Наконец он вспомнил именно то, что ему нужно было сейчас. Выбравшись из вагона на одной из станций, он отправился к переходу на другую линию, чутко прислушиваясь к гудению отходящих и подходящих электропоездов. Он шел не спеша, поджидая момент, когда появится электропоезд.
Метров за пятьдесят до спуска в зал он уловил характерный шум двух одновременно подъехавших поездов, шедших в противоположных направлениях. Панфилов резко увеличил скорость, побежал, отсчитывая секунды, чтобы успеть.
В зал он ворвался за две секунды до того, как двери вагонов должны были закрыться.
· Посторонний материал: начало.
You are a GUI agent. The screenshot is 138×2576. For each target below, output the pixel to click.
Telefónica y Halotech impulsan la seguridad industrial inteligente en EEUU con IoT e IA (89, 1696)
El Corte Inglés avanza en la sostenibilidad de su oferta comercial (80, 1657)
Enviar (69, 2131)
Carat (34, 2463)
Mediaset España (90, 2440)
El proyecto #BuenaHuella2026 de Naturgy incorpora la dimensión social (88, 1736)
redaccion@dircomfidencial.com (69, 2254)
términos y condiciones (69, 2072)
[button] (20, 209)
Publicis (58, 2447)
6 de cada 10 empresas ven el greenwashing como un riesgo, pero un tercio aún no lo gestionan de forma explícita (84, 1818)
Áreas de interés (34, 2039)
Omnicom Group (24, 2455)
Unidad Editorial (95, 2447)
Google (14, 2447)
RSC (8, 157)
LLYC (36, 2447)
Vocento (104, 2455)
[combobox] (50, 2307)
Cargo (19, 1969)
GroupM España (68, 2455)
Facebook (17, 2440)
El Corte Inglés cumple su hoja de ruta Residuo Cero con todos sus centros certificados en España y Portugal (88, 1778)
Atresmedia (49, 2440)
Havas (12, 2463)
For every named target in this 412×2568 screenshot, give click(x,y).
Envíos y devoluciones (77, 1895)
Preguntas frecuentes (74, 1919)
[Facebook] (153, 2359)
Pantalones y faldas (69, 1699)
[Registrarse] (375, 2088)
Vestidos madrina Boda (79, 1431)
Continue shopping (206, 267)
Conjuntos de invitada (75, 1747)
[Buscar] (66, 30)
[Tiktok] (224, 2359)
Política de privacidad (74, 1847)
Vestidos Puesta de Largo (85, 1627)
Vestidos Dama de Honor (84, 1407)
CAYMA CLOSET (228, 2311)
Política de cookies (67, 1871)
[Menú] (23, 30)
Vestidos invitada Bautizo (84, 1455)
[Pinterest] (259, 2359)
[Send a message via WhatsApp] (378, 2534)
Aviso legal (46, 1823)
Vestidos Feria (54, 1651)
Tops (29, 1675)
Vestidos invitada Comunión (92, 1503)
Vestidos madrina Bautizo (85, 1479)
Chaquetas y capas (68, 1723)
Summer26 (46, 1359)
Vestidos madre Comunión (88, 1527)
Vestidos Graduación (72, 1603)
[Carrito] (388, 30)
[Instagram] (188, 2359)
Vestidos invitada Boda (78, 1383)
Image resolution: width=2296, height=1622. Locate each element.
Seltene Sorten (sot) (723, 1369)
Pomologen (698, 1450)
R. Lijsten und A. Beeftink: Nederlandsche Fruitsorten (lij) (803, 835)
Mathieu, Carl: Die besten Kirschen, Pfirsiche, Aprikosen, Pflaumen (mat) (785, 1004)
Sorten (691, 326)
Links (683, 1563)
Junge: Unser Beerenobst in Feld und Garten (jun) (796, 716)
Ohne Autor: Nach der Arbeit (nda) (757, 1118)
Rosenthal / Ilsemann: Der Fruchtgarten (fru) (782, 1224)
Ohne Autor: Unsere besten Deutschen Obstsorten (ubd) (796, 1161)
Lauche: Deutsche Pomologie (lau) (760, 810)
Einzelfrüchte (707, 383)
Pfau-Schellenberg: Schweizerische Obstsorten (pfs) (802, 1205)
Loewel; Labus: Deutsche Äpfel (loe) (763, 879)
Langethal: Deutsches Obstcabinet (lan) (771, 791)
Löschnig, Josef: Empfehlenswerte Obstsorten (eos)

«…закрываются!» — услышал он конец фразы, бросаясь налево и ныряя в уже почти сомкнувшиеся двери. Поезд начал набирать ход. Константин был уверен, что его преследователи не только не успели сесть вслед за ним, но даже не знают теперь, в каком из двух противоположных направлений он поехал, в какой из двух поездов он сел.
Словом, эту игру он вновь выиграл.
Осталось получить бандероль и обмануть при этом тех, кто его непременно будет поджидать. Теперь, когда Константин продемонстрировал, что заметил слежку, они, возможно, будут действовать по-другому, более жестко… Но кто мешает им с Макеевым тоже действовать по-другому, не ломиться в ловушку, а поискать обходных путей?
…С извещением на получение бандероли так никто на Главпочтамт и не обратился. Глебу Абрамовичу доложили, что Гвоздев явился на Главпочтамт и его зафиксировали. Услышав же о том, что Гвоздеву удалось уйти из-под наблюдения, Белоцерковский сильно разгневался.
Он наорал на своего нового исполнительного директора, предсказывая ему точно такую же судьбу, как и у его предшественника, с той только разницей, что порешит он его сам, своими руками. Тот пятился под напором шефа, разводил руками и твердил, что наблюдение за почтамтом ведется круглосуточно, но Александр Гвоздев больше не появляется, за бандеролью не идет.
Это раздражало Белоцерковского больше всего. Он не понимал логики поведения противника и поэтому чувствовал себя не в своей тарелке. Он привык анализировать и просчитывать ходы противника заранее.
А тут просчитывать было абсолютно нечего, потому что противник не давал о себе никакой информации.
Злился Глеб Абрамович несколько дней, пока не сообразил. Мысль, которая пришла ему в голову, была элементарной, и он даже дыхание затаил в страхе. Немедленно вызвав исполнительного директора, он приказал ему отозвать бандероль и принести ее ему лично.
С замиранием сердца он ждал результата.
И дождался. Именно того, чего и опасался, — сообщения о том, что отправленная им бандероль на Главпочтамте не обнаружена. Почтовики разводят руками, матерятся, но бандероль найти не могут.
Такое иногда бывало, признавались почтовики, народу много работает, иной раз в лицо друг друга не знаешь. Мог кто и чужой под этой маркой в хранилище проникнуть.
А если похитителю был известен номер извещения, он без особого труда мог найти, что его интересовало…
Глеб Абрамович заскрипел зубами и тяжело упал в свое кресло.
Он понял, что проиграл.
Глава 26
Получив кассету, Панфилов с Макеевым позволили себе отпраздновать это событие.